Stellungnahme des Fraktionsvorsitzenden der Fraktion „Freie Wähler – Bürger für Bürger“ über die Berichte zur Finanzsituation in Löhnberg

Mit großen Interesse habe ich die Presse-Veröffentlichungen vom Hessischen Rundfunk „Gemeinde Löhnberg ist zahlungsunfähig“ und im Weilburger Tageblatt „Löhnberg vor der Zahlungsunfähigkeit“ gelesen. Man bezieht sich auf die jüngste Sitzung der Gemeindevertretung Löhnberg vom Donnerstag, den 23. Mai 2024 im Bürgerhaus „Löhnberger Lilie“.

In beiden Berichten beziehen sich die jeweiligen Redakteure unter anderem auf Aussagen des derzeitigen “Stellvertreters des Stellvertreters” von Bürgermeister Frank Schmidt (SPD). Meine Fraktion und ich sehen hier jedoch einigen Klärungsbedarf. So behauptet Herr Ulrich Reichard (SPD) laut diesen Berichten, dass er erst seit Mitte Mai von den Problemen Kenntnis habe. Diese Behauptung von Herrn Ulrich Reichard (SPD) kann jedoch nicht unkommentiert bleiben.
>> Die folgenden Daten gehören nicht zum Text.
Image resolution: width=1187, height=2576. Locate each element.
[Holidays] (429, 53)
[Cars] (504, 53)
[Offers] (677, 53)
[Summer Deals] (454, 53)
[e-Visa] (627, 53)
Als Parteifreund des Bürgermeisters sitzt Herr Ulrich Reichard seit 3 Jahren für die SPD im Gemeindevorstand. In dieser Zeit wurde der gesamte Gemeindevorstand mehrfach von unserem Vorstandsmitglied Herrn Alexander Pfeiffer (Freie Wähler – Bürger für Bürger) nachweislich schriftlich über die desolate Haushaltssituation informiert.

Zur Historie:

Bereits im Jahr 2019 hatte der Landesrechnungshof in seinem Kommunalbericht auf die desolate finanzielle Situation der Gemeinde Löhnberg hingewiesen. Auch der Hessische Rundfunk (HR) hat seinerzeit ausführlich in der Hessenschau darüber berichtet. Bereits damals schrillten bei uns die Alarmglocken, dass hier irgendetwas nicht stimmt. Es wurde uns Bürgern immer erklärt, dass Löhnberg spitzenmäßig da steht.
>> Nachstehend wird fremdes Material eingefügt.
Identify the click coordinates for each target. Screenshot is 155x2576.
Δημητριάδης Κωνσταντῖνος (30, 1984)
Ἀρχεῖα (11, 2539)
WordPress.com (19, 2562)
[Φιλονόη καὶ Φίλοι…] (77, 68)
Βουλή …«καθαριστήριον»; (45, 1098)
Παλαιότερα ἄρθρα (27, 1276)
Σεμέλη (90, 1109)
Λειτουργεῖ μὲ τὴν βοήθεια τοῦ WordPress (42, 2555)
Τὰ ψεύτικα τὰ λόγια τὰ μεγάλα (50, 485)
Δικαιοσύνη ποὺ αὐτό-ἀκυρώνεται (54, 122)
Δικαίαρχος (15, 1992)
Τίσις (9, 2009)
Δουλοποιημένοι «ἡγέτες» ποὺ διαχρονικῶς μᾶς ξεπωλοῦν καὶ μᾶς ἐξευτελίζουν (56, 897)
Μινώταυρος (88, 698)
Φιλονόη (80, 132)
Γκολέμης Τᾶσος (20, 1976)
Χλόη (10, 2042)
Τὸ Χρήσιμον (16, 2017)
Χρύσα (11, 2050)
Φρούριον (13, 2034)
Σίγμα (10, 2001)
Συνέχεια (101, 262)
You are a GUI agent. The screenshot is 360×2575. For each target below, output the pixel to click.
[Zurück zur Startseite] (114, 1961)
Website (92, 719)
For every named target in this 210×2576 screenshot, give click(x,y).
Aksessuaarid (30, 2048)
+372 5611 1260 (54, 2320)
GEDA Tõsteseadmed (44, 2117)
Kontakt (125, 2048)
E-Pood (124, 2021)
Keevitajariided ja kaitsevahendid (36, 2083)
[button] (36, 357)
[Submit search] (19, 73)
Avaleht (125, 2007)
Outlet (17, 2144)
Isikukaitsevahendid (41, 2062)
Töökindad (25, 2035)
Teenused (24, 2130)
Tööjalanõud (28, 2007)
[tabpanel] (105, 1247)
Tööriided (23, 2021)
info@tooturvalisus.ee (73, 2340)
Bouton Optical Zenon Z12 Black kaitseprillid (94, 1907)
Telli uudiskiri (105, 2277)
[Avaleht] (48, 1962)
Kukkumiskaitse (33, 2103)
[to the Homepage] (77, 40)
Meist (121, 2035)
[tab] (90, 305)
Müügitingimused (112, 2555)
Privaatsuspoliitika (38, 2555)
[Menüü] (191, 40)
Der Bürgermeister präsentierte Haushaltspläne, die positive Ergebnisse aufwiesen. Aufgrund dieser Zahlenwerke, die von mir im letzten Jahr als “Phantasiezahlen” bezeichnetet wurden, sind die Haushalte Jahr für Jahr von den Aufsichtsbehörden genehmigt worden. Offenbar wurden diese Zahlen jedoch nie überprüft.

Die tatsächlichen Ergebnisse der Haushaltsjahre erwiesen sich als deutlich schlechter als erwartet. So wandelte sich beispielsweise ein prognostizierter Überschuss von ca. 1 Mio. € plötzlich in ein Defizit von ca. 1 Mio. €.
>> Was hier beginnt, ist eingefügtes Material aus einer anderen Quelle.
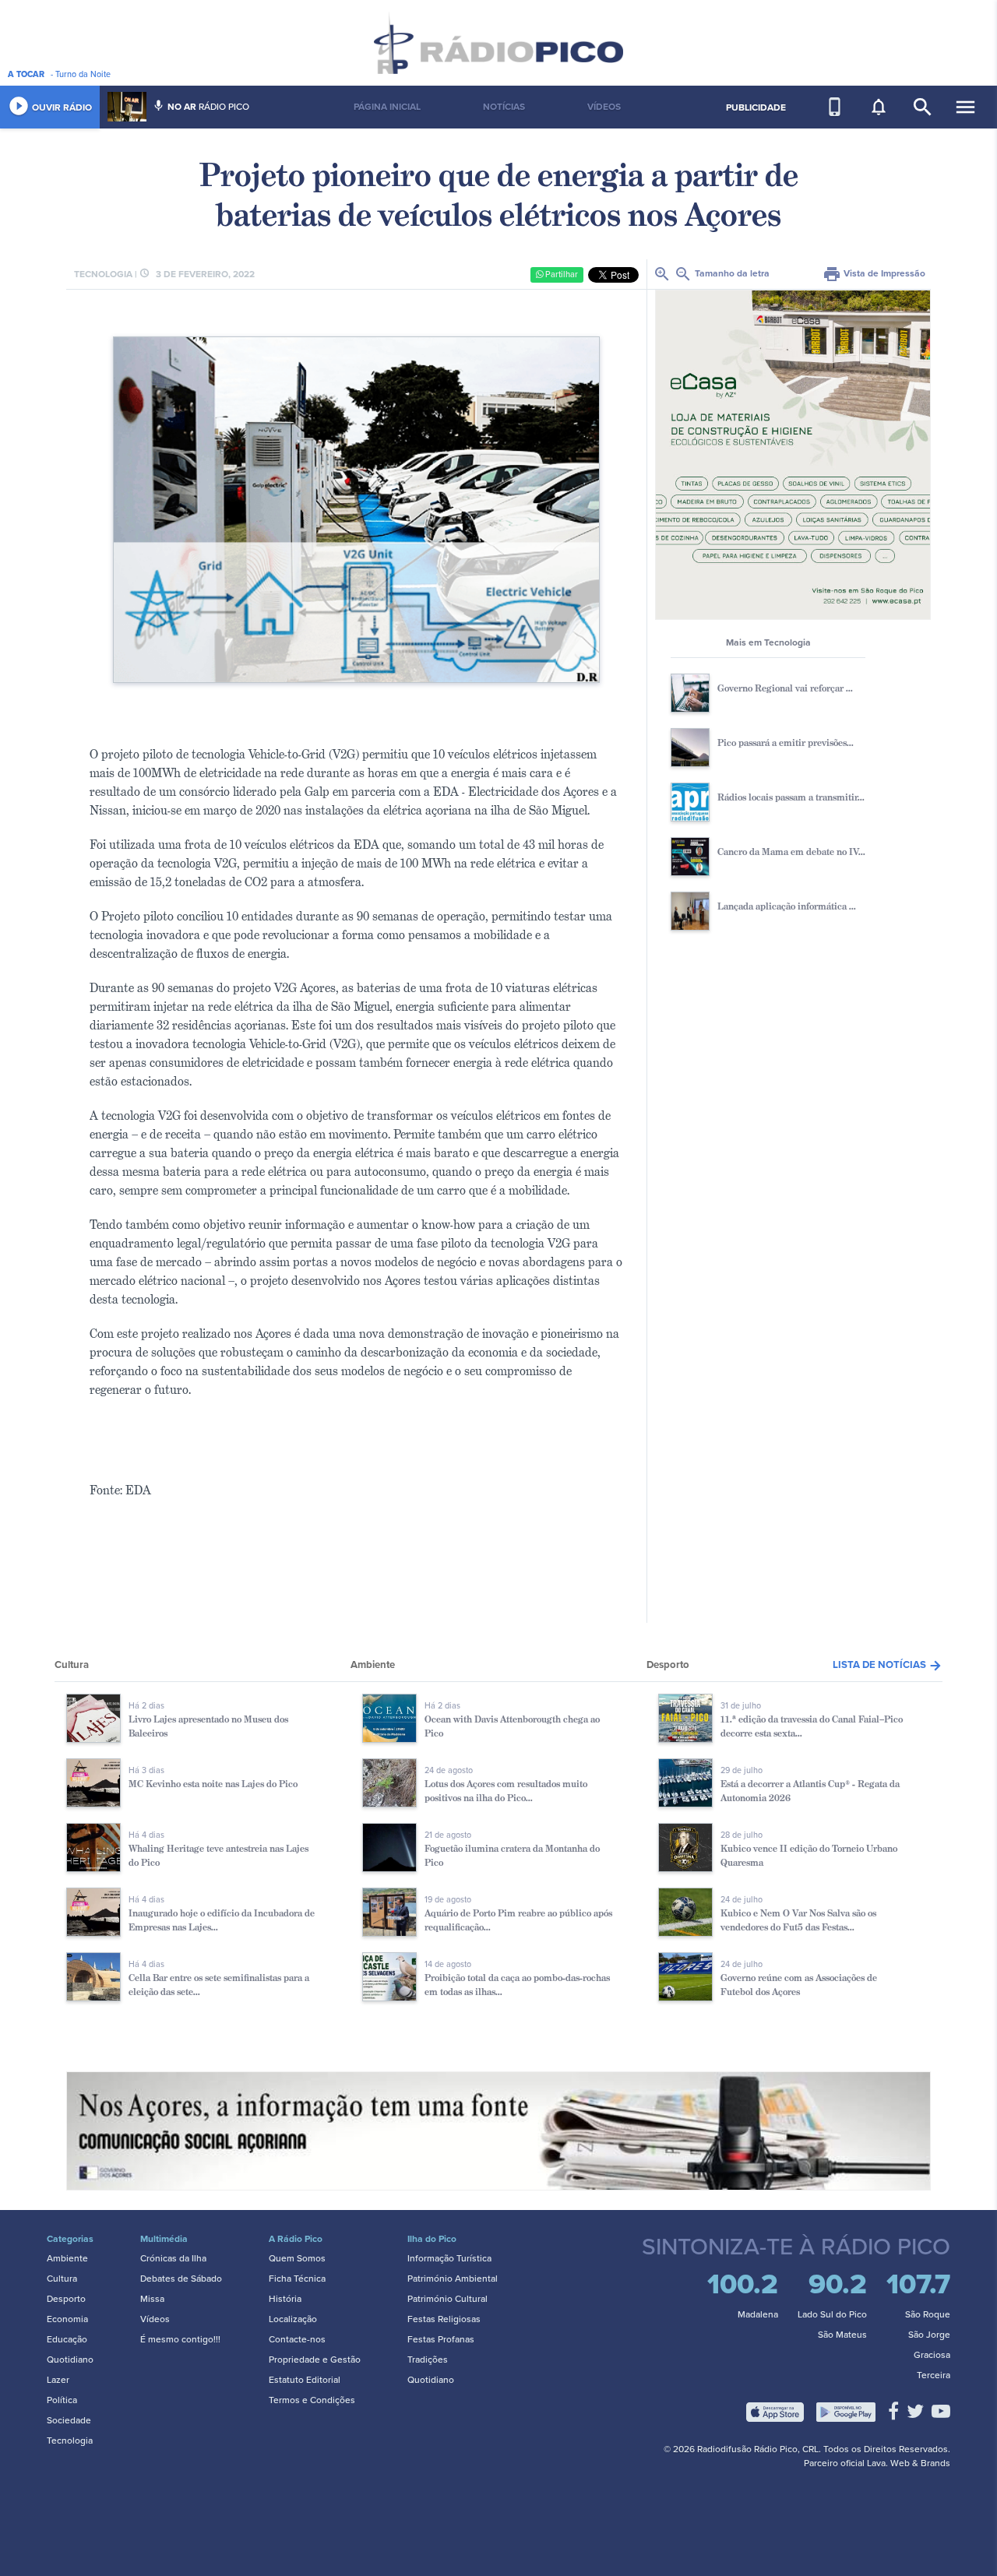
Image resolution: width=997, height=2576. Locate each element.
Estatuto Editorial (304, 2379)
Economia (67, 2319)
Trotz dieser Entwicklungen wurden weiterhin zahlreiche äußerst kostspielige “Leuchtturmprojekte” initiiert und auch umgesetzt, die teils Millioneninvestitionen erforderten. Die Finanzierung erfolgte dabei fast ausschließlich durch neue Kreditaufnahmen.

Wir haben uns immer gefragt, wie so etwas möglich ist und finanziert werden kann. Jahresabschlüsse, die eigentlich für die Genehmigung des Haushaltsplans nötig sind wurden von Bürgermeister Frank Schmidt (SPD) nur äußerst zögerlich und viel zu spät erstellt, wenn überhaupt. Auch die Kontrollbehörden haben nach eigenen Angaben diese Praktiken mehrfach beanstandet, konnten jedoch offenbar nichts dagegen unternehmen. Teilweise hieß es: “Wir sind ein zahnloser Tiger und haben keine Handhabe dagegen.”

Als der oben erwähnte Kommunalbericht des Landesrechnungshofes in einer Pressemitteilung veröffentlicht wurde und auch die Hessenschau darüber berichtete, sahen sich einige engagierte und motivierte Bürger von Löhnberg dazu veranlasst, nach einer Pause mit einem neuen Team im Rahmen der Wählervereinigung „Freie Wähler – Bürger für Bürger e.V.“ zur Kommunalwahl 2021 wieder anzutreten.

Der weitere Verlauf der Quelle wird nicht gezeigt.